Learning to conduct an effective interview is one of the key techniques for resolving conflict. It creates rapport and conveys understanding. It will often revealing hidden “drivers” that underlie the conflict. For example, when asking about a motor vehicle accident in which liability is uncertain, the Plaintiff may reveal that she was scared when she saw the Police behind her (who witnessed the accident) because she was using the cell phone to call for results on a pregnancy test. She never saw the traffic light, but firmly believed it was green when she entered the accident–since it was green a second or two later when the collision occurred.
Mediation trainers teach new mediators to ask open-ended questions–something that is discouraged in legal practice! Law students are emphatically trained never to ask open ended questions. As a consequence, IMHO (in my humble opinion), too few lawyers have taken the opportunity to really get to know their client’s own stories.
The probing, personal kind of questions, such as: “Tell me more about that” and “How did you feel when it happened?” may serve the mediator well in understanding each disputant and ultimately in unlocking creative solutions which will address the very concrete issues and make a more complete resolution occur.
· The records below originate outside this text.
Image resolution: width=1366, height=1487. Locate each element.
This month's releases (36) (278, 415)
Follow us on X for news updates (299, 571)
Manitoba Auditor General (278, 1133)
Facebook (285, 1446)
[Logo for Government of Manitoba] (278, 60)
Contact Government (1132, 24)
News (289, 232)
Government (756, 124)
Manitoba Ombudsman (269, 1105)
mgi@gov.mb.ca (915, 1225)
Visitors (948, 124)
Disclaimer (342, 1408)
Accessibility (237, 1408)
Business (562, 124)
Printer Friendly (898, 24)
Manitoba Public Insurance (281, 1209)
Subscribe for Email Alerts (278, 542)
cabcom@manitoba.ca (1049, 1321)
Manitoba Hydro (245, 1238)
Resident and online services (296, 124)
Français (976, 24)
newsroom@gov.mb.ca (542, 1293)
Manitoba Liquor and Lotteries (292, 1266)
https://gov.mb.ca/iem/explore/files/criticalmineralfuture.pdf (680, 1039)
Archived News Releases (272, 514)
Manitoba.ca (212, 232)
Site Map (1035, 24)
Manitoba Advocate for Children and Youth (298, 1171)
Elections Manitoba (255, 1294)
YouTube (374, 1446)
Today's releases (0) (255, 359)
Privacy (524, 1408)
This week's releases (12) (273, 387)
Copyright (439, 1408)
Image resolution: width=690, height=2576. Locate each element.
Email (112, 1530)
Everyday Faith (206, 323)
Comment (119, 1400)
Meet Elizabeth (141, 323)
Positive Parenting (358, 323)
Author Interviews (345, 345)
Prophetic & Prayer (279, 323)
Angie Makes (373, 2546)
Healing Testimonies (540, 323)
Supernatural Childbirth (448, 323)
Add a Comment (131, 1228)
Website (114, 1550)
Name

In acquiring this skill, there is secondary benefit to a business person, too. It makes networking kind of second nature. It is easy for me to walk into a room and learn something personal or important from any individual whom I engage in conversation. My children have teased me all of my life because I have a way of “taking the deposition” of friends and family: but mine is a friendly inquisition, not a harsh cross-examination.
Ultimately, the greatest benefit to effective interviewing is that I am privy to the most fascinating life stories! It is, every day, a privilege to be on the listening end of folks–both ordinary and extraordinary.